++++ Extract provided
# Glock sighting: "Black" video game



## Glockamania® (Dec 21, 2006)

Yes, I'm a gamer. A good friend got me the video game "Black" for my birthday and notice this nice choice of weaponry:









Awesome.

Have you guys had anyother "Glock sightings" in certain media formats?


----------



## Anxiety. (May 1, 2007)

Model 18 from SOCOM series for PS2 and model 18 from rainbow six vegas for X360. I used to get made fun of for using it on single shot and owning people. Not exactly sure on any others but there is at least 4 socom's, the best it looked was in BLACK though which was a fun game. Yes I am a gamer too and proud of it.

As far as movies go the only movie I know I have seen a Glock in is Baby Boy. I'm sure there is plenty of others but thats all I am certain of.


----------



## Alaskan_Viking (Jun 13, 2006)

The Glock 18 in Rainbow Six really pisses me off! 10 rounds? come on! who ever heard of a full auto G18 using a 10 round mag?


----------



## Anxiety. (May 1, 2007)
++++++++
- **Problems to work on**:
1/ In the rows, swap "Sign in" for "Log in" in the part that opens with the line containing "Desktop (108, 1067)" and closes with the line containing "採用情報 (380, 1125)", and give back only those lines with everything else unchanged.
2/ Write the next part of the forum thread about Glocks in video games, continuing from where the thread stops.
The forum thread and the rows are unrelated to each other.
++++ Available data
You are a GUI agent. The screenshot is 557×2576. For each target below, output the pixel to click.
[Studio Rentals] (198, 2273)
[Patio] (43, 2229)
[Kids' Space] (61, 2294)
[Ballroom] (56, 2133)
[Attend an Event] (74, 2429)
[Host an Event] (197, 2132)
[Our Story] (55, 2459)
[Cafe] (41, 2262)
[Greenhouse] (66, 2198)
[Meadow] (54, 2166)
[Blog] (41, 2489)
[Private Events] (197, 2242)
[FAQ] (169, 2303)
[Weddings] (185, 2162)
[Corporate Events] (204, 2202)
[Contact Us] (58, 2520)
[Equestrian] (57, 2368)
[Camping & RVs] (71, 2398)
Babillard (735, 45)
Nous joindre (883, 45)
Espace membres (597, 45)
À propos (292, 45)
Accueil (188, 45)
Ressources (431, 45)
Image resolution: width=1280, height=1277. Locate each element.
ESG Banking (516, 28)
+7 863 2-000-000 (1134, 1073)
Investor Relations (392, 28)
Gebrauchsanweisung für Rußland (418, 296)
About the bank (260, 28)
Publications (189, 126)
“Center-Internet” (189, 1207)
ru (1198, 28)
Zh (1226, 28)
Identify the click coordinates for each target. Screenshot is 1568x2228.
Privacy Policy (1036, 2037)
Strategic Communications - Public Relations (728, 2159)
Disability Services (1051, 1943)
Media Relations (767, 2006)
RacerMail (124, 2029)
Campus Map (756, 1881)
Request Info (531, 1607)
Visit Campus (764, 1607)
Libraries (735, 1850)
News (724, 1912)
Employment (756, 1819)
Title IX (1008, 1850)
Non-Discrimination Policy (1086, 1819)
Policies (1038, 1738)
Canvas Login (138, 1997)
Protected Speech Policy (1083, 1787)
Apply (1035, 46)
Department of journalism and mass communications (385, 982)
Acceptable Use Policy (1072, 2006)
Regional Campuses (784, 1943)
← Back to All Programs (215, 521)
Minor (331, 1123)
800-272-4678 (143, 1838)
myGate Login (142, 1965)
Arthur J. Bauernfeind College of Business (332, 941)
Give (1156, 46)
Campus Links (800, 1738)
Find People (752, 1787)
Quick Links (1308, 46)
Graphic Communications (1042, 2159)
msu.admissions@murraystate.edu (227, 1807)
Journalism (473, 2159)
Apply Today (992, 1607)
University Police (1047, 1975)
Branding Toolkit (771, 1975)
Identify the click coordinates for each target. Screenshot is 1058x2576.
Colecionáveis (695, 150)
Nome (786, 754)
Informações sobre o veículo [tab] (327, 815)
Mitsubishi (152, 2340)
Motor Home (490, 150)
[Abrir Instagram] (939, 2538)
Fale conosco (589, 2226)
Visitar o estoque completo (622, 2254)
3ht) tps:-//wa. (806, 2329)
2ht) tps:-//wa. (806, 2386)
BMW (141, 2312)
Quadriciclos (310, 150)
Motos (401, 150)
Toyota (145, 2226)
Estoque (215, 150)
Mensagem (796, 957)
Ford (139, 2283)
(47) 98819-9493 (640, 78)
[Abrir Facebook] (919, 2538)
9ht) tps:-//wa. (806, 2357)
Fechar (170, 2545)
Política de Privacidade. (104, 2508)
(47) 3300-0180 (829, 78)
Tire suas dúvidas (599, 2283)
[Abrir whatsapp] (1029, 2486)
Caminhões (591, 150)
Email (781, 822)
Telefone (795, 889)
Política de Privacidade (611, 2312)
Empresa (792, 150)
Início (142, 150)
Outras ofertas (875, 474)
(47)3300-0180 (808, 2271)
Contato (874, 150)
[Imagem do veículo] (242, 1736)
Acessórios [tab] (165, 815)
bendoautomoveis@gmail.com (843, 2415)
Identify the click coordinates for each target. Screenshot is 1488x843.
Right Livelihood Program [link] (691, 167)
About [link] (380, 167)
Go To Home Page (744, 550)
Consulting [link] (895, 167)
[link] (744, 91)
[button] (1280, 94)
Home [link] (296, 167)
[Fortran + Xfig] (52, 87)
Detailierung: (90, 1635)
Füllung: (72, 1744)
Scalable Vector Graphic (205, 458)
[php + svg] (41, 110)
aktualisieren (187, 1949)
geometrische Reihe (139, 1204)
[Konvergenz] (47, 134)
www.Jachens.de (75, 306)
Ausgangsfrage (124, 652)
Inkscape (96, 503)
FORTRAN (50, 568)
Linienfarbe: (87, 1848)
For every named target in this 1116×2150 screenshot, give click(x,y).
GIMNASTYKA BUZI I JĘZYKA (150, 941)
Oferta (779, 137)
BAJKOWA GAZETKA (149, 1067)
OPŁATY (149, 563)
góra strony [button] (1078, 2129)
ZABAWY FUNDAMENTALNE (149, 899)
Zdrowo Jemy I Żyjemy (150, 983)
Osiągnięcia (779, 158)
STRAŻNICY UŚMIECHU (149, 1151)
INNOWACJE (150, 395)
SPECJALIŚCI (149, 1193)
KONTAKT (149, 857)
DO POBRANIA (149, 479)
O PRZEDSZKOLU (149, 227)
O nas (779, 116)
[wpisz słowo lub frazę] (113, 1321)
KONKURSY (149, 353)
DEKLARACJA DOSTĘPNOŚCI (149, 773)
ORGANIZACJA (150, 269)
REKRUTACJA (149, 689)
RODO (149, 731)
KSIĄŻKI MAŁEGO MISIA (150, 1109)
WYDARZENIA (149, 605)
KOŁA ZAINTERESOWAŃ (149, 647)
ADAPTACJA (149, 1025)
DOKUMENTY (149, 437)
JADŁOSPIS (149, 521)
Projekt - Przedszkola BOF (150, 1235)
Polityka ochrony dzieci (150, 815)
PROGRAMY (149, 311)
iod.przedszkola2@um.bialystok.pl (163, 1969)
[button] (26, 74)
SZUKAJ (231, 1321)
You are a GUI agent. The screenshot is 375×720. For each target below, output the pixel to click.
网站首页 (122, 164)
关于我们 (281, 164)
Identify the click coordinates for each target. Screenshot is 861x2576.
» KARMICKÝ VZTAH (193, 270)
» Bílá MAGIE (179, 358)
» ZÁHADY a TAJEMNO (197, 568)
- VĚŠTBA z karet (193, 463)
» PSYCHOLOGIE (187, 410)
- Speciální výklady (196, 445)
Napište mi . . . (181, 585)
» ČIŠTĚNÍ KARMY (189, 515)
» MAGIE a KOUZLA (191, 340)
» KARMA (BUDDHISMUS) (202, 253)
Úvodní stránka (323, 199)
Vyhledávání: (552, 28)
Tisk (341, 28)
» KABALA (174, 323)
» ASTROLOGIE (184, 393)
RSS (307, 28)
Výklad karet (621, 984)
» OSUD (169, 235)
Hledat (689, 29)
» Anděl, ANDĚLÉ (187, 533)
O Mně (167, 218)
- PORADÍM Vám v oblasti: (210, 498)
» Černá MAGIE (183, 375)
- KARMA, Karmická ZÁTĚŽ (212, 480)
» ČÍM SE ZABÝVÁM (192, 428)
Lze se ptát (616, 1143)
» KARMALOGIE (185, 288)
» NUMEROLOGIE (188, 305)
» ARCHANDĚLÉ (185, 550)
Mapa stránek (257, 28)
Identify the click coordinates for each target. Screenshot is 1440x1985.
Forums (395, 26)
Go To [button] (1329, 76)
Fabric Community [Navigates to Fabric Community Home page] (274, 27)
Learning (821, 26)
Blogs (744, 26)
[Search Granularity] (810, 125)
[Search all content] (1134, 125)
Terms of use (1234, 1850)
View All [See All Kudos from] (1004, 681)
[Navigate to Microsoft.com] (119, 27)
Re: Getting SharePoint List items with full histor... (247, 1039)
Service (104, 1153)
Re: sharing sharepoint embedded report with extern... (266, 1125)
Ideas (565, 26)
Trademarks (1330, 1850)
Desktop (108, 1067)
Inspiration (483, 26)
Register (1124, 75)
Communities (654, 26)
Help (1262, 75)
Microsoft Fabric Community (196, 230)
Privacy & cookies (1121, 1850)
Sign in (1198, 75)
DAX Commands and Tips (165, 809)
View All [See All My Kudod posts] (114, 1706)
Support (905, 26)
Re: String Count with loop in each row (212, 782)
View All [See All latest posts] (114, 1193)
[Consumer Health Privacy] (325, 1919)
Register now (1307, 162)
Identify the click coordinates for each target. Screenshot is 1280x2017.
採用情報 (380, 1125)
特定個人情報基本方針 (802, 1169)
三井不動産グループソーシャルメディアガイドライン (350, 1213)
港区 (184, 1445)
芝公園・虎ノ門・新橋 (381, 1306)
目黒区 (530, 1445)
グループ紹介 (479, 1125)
++++++++
- **Results of the tasks**:
1/
Desktop (108, 1067)
Inspiration (483, 26)
Register (1124, 75)
Communities (654, 26)
Help (1262, 75)
Microsoft Fabric Community (196, 230)
Privacy & cookies (1121, 1850)
Log in (1198, 75)
DAX Commands and Tips (165, 809)
View All [See All My Kudod posts] (114, 1706)
Support (905, 26)
Re: String Count with loop in each row (212, 782)
View All [See All latest posts] (114, 1193)
[Consumer Health Privacy] (325, 1919)
Register now (1307, 162)
Identify the click coordinates for each target. Screenshot is 1280x2017.
採用情報 (380, 1125)

2/
Alaskan_Viking said:


> The Glock 18 in Rainbow Six really pisses me off! 10 rounds? come on! who ever heard of a full auto G18 using a 10 round mag?


That sucks! I personally don't like the gun. But I feel your pain. I use the DE with a hi-cap mag. Nothing better than that.


----------



## 9mm&a3piecesuit (Aug 5, 2007)

I just saw the bourne ultimatum today and there were glock 18's everywhere. Bourne always had one and the CIA guys had em' to


----------



## 9mm&a3piecesuit (Aug 5, 2007)

Alaskan_Viking said:


> The Glock 18 in Rainbow Six really pisses me off! 10 rounds? come on! who ever heard of a full auto G18 using a 10 round mag?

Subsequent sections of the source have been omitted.